L’économie libanaise, en revanche, est un levier plus menaçant. Sans gouvernement un tant soit peu crédible, le pays aura beaucoup de mal à lever les fonds, dont il a urgemment besoin pour se refinancer. Une crise frapperait durement la population, mais la responsabilité en incomberait, dans cette logique, à ceux qui imposent leur volonté sur le Liban par les armes, à savoir le Hezbollah. Cette fois, des calculs étrangers pourraient causer la ruine du pays sans perspective identifiable de renflouement.
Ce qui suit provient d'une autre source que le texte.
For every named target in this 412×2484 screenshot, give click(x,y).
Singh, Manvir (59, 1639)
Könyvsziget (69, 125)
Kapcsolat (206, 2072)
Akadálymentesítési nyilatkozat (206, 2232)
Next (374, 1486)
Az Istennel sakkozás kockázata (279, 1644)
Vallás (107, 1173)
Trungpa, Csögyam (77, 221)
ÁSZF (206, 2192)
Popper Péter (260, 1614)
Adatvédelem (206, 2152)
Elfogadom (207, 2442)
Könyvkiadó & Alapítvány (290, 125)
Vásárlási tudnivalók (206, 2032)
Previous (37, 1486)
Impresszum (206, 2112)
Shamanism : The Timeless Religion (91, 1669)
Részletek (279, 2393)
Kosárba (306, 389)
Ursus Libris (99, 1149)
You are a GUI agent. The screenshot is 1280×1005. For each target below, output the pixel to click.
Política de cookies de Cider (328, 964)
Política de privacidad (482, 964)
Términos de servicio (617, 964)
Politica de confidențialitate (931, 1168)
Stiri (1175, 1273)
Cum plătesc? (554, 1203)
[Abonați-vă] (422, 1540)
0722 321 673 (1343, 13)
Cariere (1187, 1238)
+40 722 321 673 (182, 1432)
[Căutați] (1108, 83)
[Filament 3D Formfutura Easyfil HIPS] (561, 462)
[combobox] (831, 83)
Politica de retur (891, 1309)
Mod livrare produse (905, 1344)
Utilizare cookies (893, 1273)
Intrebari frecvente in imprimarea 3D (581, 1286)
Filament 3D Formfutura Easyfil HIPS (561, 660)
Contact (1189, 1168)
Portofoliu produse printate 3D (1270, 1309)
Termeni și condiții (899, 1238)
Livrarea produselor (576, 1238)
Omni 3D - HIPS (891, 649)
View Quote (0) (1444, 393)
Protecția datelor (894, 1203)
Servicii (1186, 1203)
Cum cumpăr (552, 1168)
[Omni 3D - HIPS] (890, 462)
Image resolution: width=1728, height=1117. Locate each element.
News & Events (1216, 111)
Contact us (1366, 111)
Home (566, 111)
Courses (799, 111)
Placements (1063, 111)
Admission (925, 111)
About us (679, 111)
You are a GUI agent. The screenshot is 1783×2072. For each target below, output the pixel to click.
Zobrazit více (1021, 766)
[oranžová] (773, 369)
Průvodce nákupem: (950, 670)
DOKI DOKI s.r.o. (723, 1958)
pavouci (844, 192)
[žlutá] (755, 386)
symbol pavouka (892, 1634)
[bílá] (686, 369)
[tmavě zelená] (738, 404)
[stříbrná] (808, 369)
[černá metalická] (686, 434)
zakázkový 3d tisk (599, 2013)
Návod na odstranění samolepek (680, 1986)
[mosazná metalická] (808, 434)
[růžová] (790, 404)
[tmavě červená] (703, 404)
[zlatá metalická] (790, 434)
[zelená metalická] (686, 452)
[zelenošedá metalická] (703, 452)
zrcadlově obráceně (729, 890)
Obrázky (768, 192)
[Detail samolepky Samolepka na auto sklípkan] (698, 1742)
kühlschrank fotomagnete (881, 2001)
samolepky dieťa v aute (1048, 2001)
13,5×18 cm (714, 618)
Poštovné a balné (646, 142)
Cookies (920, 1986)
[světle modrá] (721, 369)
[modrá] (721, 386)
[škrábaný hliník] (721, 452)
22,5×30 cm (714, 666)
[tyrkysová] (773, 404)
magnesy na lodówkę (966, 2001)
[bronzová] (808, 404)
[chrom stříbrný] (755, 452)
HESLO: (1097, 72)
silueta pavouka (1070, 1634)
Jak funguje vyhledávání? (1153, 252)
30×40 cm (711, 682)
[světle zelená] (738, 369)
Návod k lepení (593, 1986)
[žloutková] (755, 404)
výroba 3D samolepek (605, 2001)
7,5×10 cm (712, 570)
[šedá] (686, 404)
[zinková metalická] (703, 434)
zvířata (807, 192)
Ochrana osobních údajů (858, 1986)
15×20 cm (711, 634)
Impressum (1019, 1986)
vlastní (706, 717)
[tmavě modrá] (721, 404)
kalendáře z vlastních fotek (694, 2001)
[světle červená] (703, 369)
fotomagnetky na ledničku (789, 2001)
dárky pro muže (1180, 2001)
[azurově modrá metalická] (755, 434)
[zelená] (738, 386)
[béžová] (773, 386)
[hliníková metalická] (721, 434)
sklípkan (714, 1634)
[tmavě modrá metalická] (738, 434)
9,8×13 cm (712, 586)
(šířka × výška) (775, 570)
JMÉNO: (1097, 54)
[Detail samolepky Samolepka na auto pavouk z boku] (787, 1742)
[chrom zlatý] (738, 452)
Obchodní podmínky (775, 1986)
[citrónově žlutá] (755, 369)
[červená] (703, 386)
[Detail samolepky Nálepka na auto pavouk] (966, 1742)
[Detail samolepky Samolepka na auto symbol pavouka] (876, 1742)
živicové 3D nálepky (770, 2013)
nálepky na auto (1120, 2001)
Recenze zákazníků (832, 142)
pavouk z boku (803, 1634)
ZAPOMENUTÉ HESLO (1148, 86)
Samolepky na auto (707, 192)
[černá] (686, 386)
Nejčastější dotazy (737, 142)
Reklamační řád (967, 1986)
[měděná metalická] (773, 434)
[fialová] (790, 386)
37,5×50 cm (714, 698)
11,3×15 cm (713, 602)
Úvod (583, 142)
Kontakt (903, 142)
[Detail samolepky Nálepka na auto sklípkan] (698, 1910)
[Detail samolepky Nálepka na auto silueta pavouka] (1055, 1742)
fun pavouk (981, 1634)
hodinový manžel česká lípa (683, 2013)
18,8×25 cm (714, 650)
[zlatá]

Mais le plaisir équivoque que les Libanais prennent à être un enjeu de géopolitique est trompeur. Le fond du problème n’a rien à voir avec les rapports de force entre Iran et Arabie saoudite, Israël et Hezbollah, ou régime syrien et Occident. Le pays se désagrège de lui-même, en raison d’une corruption et d’une mauvaise gouvernance endémiques. Les diversions extérieures ne servent, justement, qu’à excuser toutes les inepties à domicile. Si le Liban, depuis des décennies, ne traite pas ses propres poubelles, cela n’est pas la faute de Riyad ou Téhéran. C’est trop facile, aussi, de blâmer les réfugiés pour une économie sabordée par la classe politique elle-même.

Aujourd’hui, le Liban fait l’effet d’un avion négligé de longue date, dont le pilote a sauté en parachute. Un autre passager pourrait se saisir des commandes, mais tous les moteurs sont éteints. Et ce vieux coucou plane en attendant un improbable sauvetage en vol, en se disant que, sauf à se prendre un missile israélien, tout ira bien.
Peter Harling, Fondateur et directeur de Synaps.